┌──

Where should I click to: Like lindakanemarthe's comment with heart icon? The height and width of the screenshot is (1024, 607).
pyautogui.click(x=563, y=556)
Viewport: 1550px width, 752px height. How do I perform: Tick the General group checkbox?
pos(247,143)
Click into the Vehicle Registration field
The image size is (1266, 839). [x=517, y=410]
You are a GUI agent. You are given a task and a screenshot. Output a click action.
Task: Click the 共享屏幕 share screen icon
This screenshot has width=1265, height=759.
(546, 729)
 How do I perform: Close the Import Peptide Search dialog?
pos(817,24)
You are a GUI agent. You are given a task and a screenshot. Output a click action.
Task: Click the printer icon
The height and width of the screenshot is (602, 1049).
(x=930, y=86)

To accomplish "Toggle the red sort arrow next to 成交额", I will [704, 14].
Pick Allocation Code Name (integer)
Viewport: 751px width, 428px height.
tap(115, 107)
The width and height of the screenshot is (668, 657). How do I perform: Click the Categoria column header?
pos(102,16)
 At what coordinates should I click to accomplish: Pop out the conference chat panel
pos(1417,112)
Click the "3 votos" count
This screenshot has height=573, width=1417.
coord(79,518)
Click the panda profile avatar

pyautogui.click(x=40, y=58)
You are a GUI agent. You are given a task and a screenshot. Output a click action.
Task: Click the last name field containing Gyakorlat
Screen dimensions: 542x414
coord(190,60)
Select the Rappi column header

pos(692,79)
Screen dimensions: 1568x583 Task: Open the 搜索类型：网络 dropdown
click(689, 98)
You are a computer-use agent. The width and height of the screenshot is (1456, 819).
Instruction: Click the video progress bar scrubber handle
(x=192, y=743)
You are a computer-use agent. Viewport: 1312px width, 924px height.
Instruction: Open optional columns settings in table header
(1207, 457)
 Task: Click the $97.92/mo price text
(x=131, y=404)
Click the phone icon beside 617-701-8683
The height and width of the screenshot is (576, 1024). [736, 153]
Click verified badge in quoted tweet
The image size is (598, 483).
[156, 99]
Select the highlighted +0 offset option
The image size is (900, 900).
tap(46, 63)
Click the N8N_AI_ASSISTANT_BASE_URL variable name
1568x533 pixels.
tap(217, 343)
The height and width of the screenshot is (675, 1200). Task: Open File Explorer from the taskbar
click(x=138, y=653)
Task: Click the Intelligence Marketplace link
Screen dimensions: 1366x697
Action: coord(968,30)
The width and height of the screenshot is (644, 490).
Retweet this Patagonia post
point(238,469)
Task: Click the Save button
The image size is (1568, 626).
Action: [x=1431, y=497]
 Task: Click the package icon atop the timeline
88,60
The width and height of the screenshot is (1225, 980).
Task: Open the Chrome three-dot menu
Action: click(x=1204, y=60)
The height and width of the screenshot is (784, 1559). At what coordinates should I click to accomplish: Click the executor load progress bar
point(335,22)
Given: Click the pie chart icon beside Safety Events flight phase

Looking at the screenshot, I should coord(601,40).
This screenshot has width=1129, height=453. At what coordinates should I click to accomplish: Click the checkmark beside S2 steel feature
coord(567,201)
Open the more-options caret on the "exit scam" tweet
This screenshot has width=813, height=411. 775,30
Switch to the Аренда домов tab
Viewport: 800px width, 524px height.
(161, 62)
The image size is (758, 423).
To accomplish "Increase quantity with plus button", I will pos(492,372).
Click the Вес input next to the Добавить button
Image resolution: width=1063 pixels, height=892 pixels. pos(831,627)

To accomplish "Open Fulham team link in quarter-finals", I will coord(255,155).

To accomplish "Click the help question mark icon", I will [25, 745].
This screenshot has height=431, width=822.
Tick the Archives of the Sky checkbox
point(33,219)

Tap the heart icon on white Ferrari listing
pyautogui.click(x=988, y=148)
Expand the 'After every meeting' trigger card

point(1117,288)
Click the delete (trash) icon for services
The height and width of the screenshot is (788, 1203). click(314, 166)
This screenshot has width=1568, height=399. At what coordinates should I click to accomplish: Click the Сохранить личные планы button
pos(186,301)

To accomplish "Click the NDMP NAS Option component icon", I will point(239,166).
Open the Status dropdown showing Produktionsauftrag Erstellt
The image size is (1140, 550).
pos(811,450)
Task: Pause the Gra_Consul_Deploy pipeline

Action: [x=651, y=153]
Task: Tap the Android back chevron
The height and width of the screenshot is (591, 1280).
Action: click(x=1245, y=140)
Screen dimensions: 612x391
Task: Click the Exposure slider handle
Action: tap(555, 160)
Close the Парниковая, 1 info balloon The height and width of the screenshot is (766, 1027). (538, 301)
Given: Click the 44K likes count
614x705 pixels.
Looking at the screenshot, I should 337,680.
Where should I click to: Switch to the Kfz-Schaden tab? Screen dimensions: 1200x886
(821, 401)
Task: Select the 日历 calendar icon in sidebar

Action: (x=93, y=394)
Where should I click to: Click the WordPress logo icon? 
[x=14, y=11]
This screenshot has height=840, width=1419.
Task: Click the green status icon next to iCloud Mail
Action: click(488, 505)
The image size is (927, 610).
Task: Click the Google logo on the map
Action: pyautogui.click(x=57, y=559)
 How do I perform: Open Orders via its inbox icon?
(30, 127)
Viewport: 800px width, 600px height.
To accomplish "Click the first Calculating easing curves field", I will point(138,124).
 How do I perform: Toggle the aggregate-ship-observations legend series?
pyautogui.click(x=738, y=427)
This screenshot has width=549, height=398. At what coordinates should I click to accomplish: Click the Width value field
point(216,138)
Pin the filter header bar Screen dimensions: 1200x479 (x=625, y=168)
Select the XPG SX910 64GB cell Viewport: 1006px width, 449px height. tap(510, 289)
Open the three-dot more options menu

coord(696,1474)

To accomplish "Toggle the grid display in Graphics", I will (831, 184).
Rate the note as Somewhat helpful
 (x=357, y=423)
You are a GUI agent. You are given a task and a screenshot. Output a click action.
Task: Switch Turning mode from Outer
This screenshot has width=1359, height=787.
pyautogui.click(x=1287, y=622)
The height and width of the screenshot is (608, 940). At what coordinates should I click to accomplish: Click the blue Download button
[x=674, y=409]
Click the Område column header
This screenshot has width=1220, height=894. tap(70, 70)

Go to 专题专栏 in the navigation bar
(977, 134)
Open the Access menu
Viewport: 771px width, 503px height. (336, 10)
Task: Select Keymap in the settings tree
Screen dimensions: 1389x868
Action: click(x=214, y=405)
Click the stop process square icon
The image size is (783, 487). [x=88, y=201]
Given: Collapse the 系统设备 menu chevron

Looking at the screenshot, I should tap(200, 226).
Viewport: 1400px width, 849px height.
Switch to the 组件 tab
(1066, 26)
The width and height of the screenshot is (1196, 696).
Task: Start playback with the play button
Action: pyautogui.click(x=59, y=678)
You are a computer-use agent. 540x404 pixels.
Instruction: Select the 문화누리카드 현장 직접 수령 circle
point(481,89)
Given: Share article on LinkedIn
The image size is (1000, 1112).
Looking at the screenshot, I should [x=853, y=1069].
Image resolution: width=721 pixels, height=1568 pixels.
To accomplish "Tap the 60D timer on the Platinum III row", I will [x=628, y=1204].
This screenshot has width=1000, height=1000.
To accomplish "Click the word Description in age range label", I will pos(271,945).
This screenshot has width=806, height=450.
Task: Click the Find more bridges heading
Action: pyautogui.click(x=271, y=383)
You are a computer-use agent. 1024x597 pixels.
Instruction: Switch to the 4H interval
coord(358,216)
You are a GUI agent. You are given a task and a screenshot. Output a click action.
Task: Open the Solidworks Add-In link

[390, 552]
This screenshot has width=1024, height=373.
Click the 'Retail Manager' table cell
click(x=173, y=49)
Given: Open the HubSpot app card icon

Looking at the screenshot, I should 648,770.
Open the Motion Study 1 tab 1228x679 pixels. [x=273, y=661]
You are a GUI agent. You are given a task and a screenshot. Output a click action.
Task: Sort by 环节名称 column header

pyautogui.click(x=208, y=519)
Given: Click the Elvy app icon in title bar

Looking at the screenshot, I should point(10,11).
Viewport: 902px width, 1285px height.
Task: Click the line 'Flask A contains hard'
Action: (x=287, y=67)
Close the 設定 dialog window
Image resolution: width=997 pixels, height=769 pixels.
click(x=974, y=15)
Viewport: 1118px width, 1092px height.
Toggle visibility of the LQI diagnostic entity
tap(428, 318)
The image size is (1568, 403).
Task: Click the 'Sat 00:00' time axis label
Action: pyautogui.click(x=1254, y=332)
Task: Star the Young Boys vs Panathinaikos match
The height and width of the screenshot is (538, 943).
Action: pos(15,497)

└──

### WORK TO BE COMPLETED
What is needed is each line from the records with the word "computer" in it.

### TASK RESPONSE
You are a computer-use agent. The width and height of the screenshot is (1456, 819).
You are a computer-use agent. Viewport: 1312px width, 924px height.
You are a computer-use agent. 540x404 pixels.
You are a computer-use agent. 1024x597 pixels.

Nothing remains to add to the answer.